┌─ Tekstfragment
Zittingsplaats Rotterdam
Bestuursrecht
zaaknummer: AWB 20/2376

uitspraak van de enkelvoudige kamer van 21 februari 2022 in de zaak tussen

[eiser] , eiser,

V-nummer: [nummer]
(gemachtigde: mr. M.J. Paffen),
en

de Staatssecretaris van Justitie en Veiligheid, verweerder.

Procesverloop

In het besluit van 3 oktober 2019 (primair besluit) heeft verweerder de aanvraag van eiser tot het verlenen van een verblijfsvergunning regulier voor bepaalde tijd onder de beperking ‘verblijf als familie- of gezinslid op grond van artikel 8 EVRM’ afgewezen.
In het besluit van 18 maart 2020 (bestreden besluit) heeft verweerder het bezwaar van eiser tegen het primaire besluit ongegrond verklaard.
Eiser heeft tegen het bestreden besluit beroep ingesteld.
Verweerder heeft een verweerschrift ingediend.
De rechtbank heeft het beroep op 18 november 2021 in Dordrecht ter zitting behandeld. Eiser is verschenen, bijgestaan door zijn gemachtigde. Als tolk is verschenen [naam tolk] . Verweerder is, met bericht van verhindering, niet verschenen.

Overwegingen

1. Eiser bezit de Congolese nationaliteit en is geboren op [geboortedatum] . Eiser verblijft sinds november 2016 in Nederland. Op 18 april 2019 heeft eiser in Nederland een aanvraag ingediend voor een verblijfsvergunning met als verblijfsdoel verblijf bij familie of gezinslid op grond van artikel 8 van het Verdrag tot bescherming van de rechten van de mens en de fundamentele vrijheden (EVRM). Referente is [naam partner] , de partner van eiser.
└─
┌─ Gegevensfragmenten
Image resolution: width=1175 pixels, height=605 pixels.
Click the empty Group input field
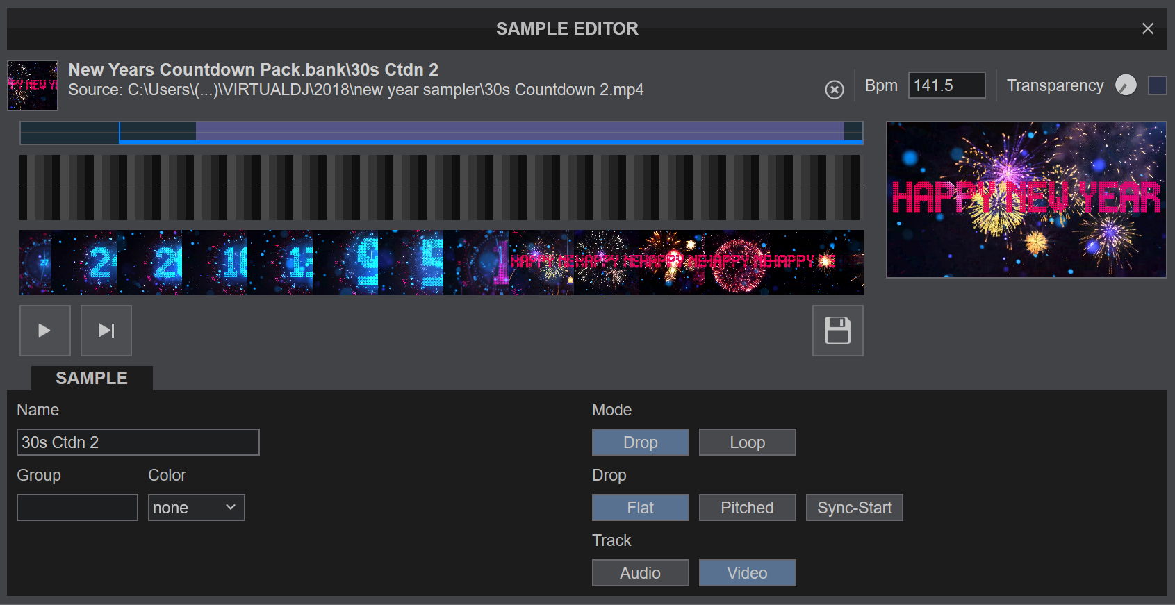click(x=77, y=508)
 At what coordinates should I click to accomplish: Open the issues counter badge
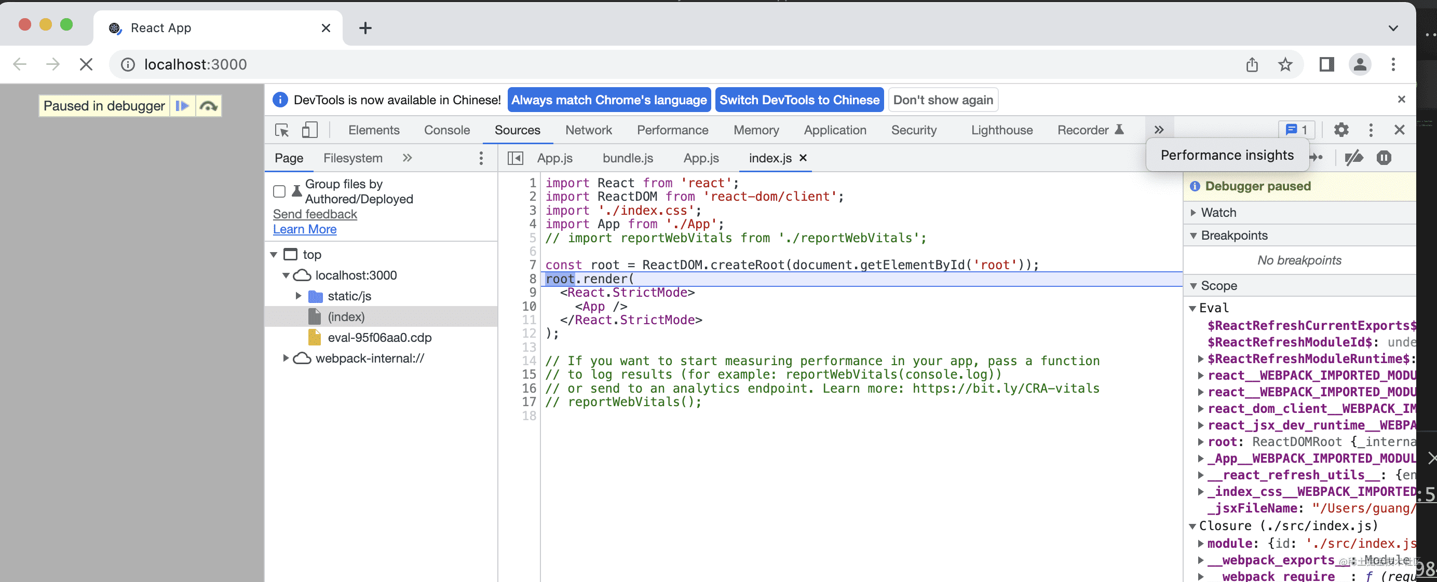pyautogui.click(x=1296, y=130)

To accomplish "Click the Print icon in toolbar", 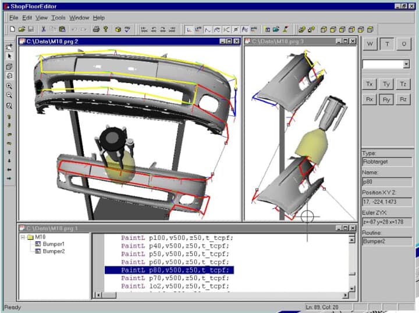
└─
Kun je alles van "Zittingsplaats Rotterdam" tot en met "en Veiligheid, verweerder." uit de uitspraak herschrijven, met "meervoudige kamer" in plaats van "enkelvoudige kamer"?

Zittingsplaats Rotterdam
Bestuursrecht
zaaknummer: AWB 20/2376

uitspraak van de meervoudige kamer van 21 februari 2022 in de zaak tussen

[eiser] , eiser,

V-nummer: [nummer]
(gemachtigde: mr. M.J. Paffen),
en

de Staatssecretaris van Justitie en Veiligheid, verweerder.